What Are Your Wants In Your Budget?

Wants can be defined as something which is not a basic necessity for the survival of a living. They don’t come under the must-have category. Wants are something that comes under your bucket list. For e.g., shopping, events, vacations, OTT subscriptions, and many more. Only 30% of your after-tax income should comprise your wanted items, or else you won’t be able to save anything.

Why is Saving Important For Your Budget?

Savings is a must for living as nobody knows when you may need money. Something can happen all of a sudden unknowingly, and we must be prepared for the same. In order to invest somewhere in large amounts, we must take small steps by saving 20% of our after-tax income.

Benefits of the 50/30/20 rule

  • This rule teaches us how to manage our hard-earned money.
  • It helps us in adjusting our expenditure according to our needs.
  • It helps us in segregating our basic necessities into needs and wants.
  • It enables us to save a minor section from our after-tax income, and saving is good if you get used to it.
  • It enables us to track down the expenses that we have made.
  • It provides freedom and flexibility in terms of managing money.

50/30/20 Rule is Beneficial to Which Section of Society

This budget is best suited for individuals who are living a stable life. Individuals who are or are satisfied with their after-tax income. Whose needs can be fulfilled within 50% of the after-tax income? Otherwise, there is a section in our society whose expenditure is much more than their income.

There are many people who work day and night to fulfill their basic needs, i.e. just to earn food for themselves. They don’t have enough resources to save for themselves. 

Therefore, this budget best suits the individuals who have a higher status in the society can easily fulfill their needs among the 50% of their after-tax income.

Disadvantages of 50/30/20 Budget

  • It’s quite insignificant

It’s quite easy to adjust according to the 50/30/20, but if you are a high earner, you might spend unnecessarily on your needs.

  •  It does not support debt-payoff

The following downside of utilizing the 50/30/20 planning strategy is that it doesn’t leave a lot of space for debt-payoff.

  • It can’t be followed forever.

50/30/20 budget is not a long term method that can help you in managing your hard-earned money. For example: On the off chance that you need to resign sometime in the future, handle a startling cost, or take your family on a pleasant excursion, you’ll need to help your investment funds rate.

Alternatives Budget Strategies

You must know about alternative budget strategies to determine whether the 50/30/20 budget option is best for you.

Zero Based Budget

The zero based budget is popularized by Dave Ramsey.

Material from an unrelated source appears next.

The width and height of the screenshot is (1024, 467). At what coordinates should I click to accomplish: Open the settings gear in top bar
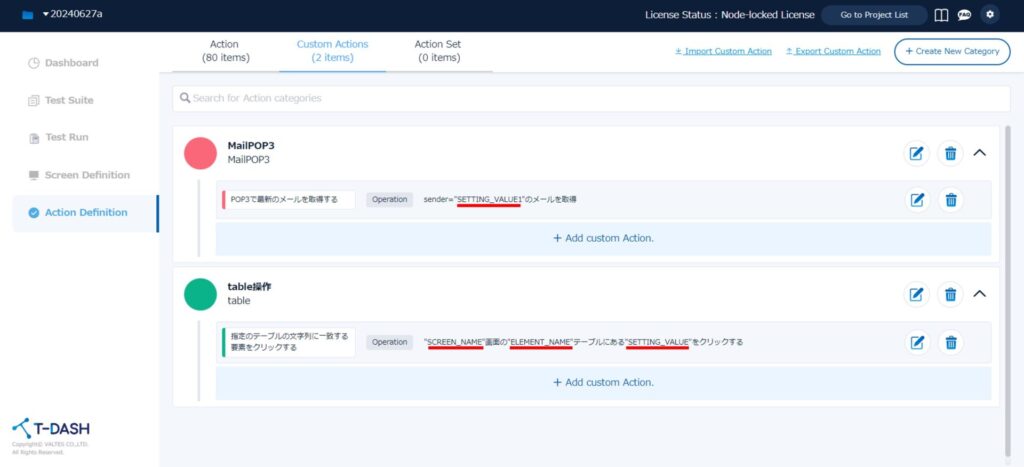990,15
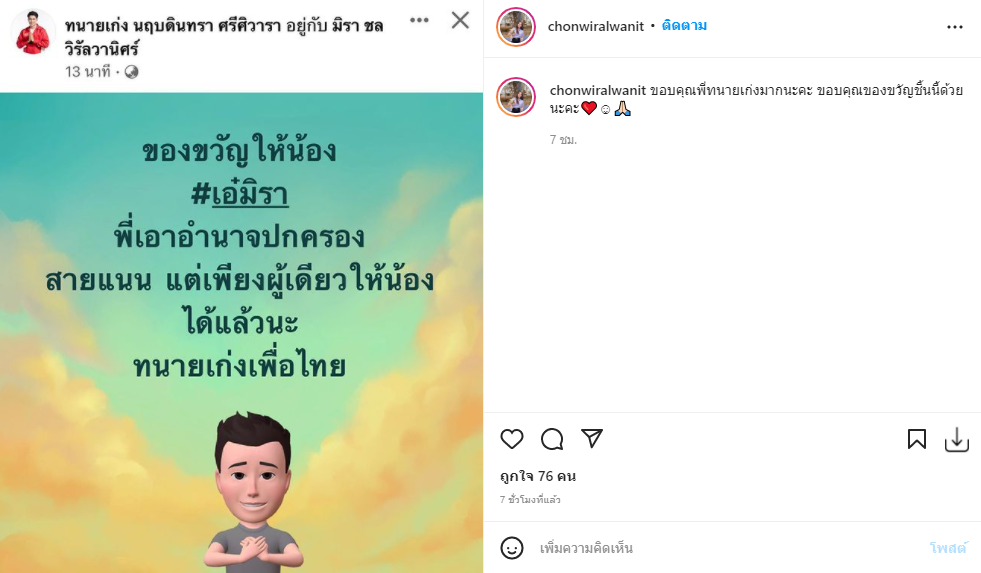
Task: Close the Facebook post with X
Action: click(460, 20)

The idea is that your income and expenses should be zero at the end of each month. You can use the Dave Ramsey budget percentages to understand where all your money that has a job needs to go.

Pay Yourself First Budget

You may also have heard of the pay yourself first budget. With most budgets, you are prioritizing your expenses. With this budget, you are thinking of paying yourself first. It can shift the way that you think about money and saving.

80/20 budget

80/20 budget is a modified version of the 50/30/20 budget rule. In which there is no need for an individual to divide his/her needs and wants and can simply save 20% of the income and spend the rest with full freedom.

The Bottom Line

Saving money is not as easy as we often get unexpected expenses from life. However, a person would be having a good plan for managing their after-tax income if he or she follows the 50-20-30 rule.

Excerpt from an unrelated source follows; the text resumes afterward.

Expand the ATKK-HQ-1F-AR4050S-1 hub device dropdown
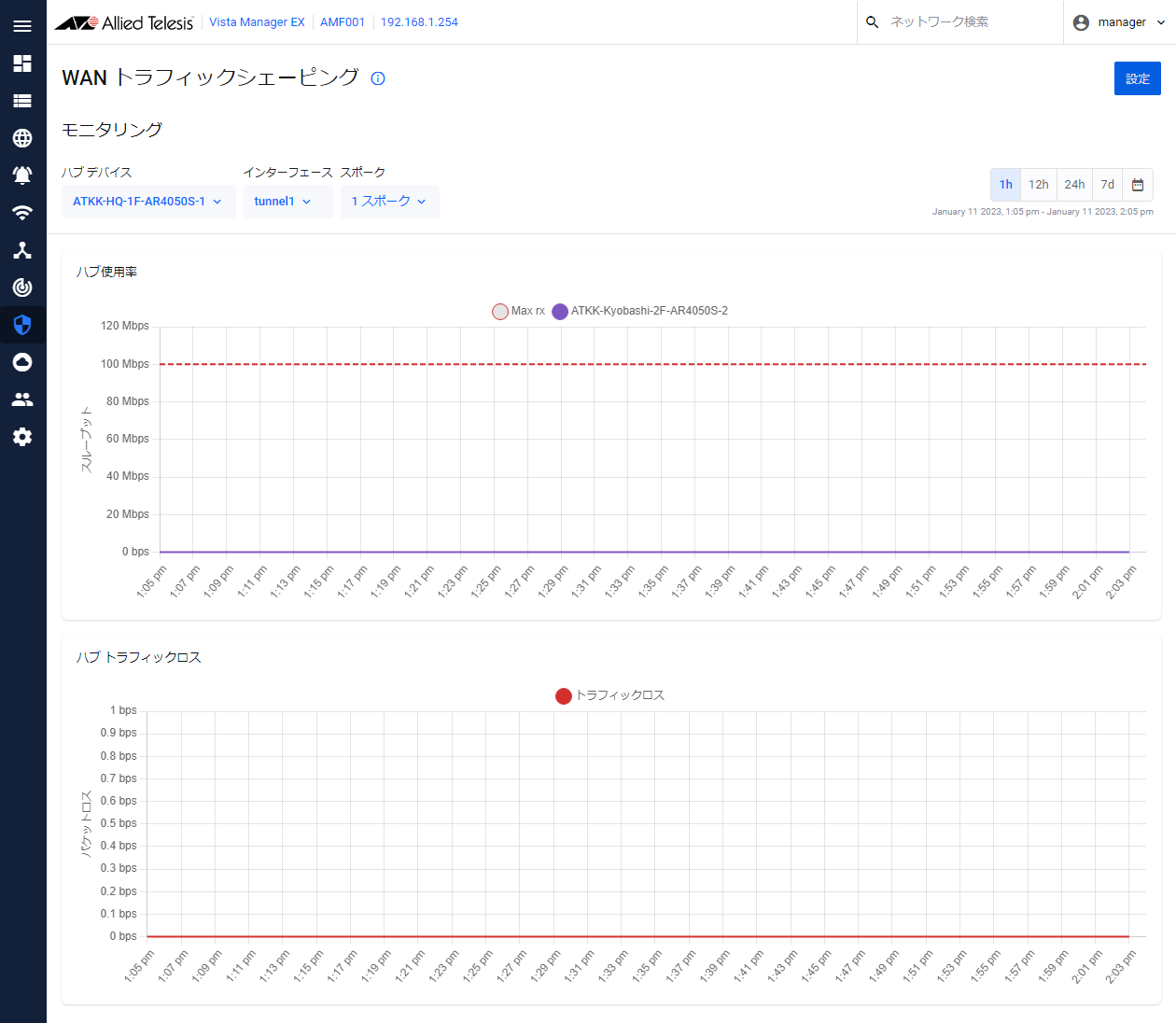Image resolution: width=1176 pixels, height=1023 pixels. [x=147, y=202]
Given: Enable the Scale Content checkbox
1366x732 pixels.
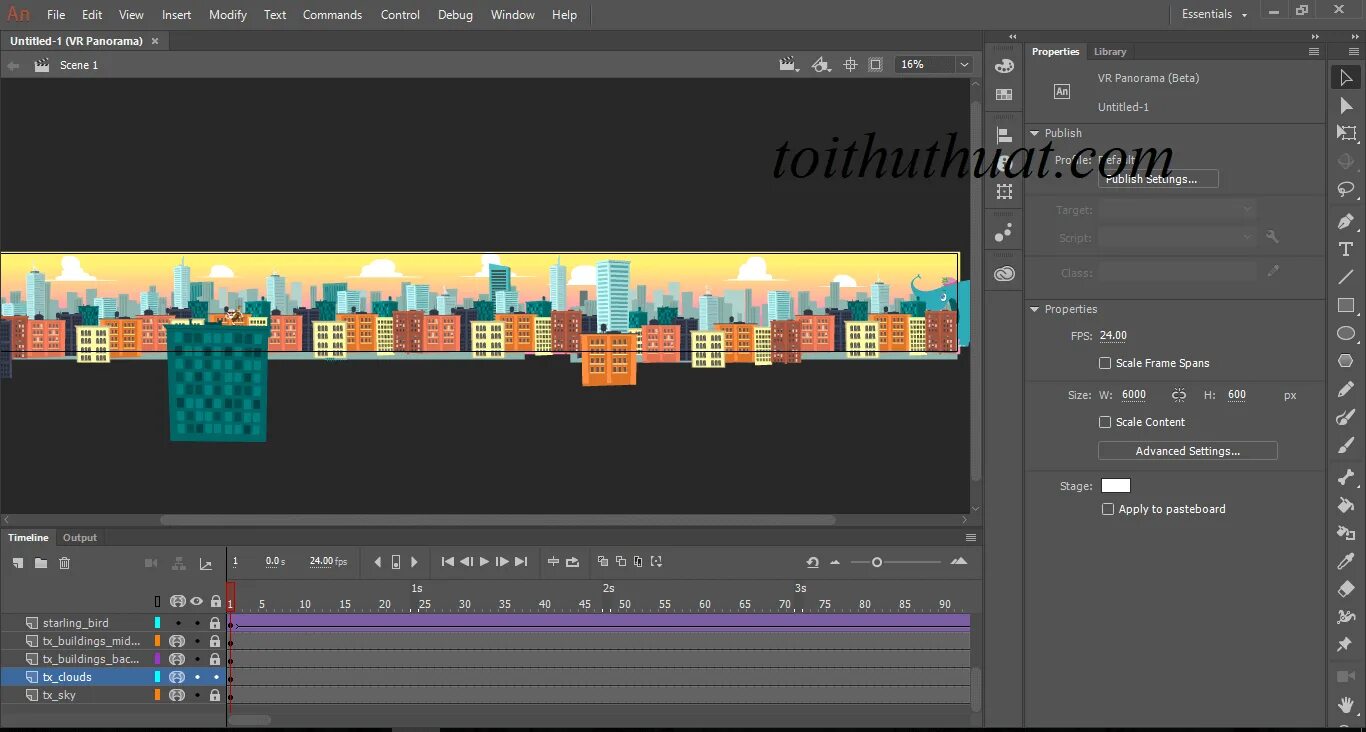Looking at the screenshot, I should click(x=1105, y=421).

Moreover, you can customize this rule according to your own needs and wants. For instance, if you want to increase your savings, then you just have to find a method by which you can lower down your expenses.

You shouldn’t live like a frugal person all the time, as you also need to enjoy your life. However, having set plans and targets would help you live freely even after your retirement. Moreover, this can lead to a happy and fulfilling life.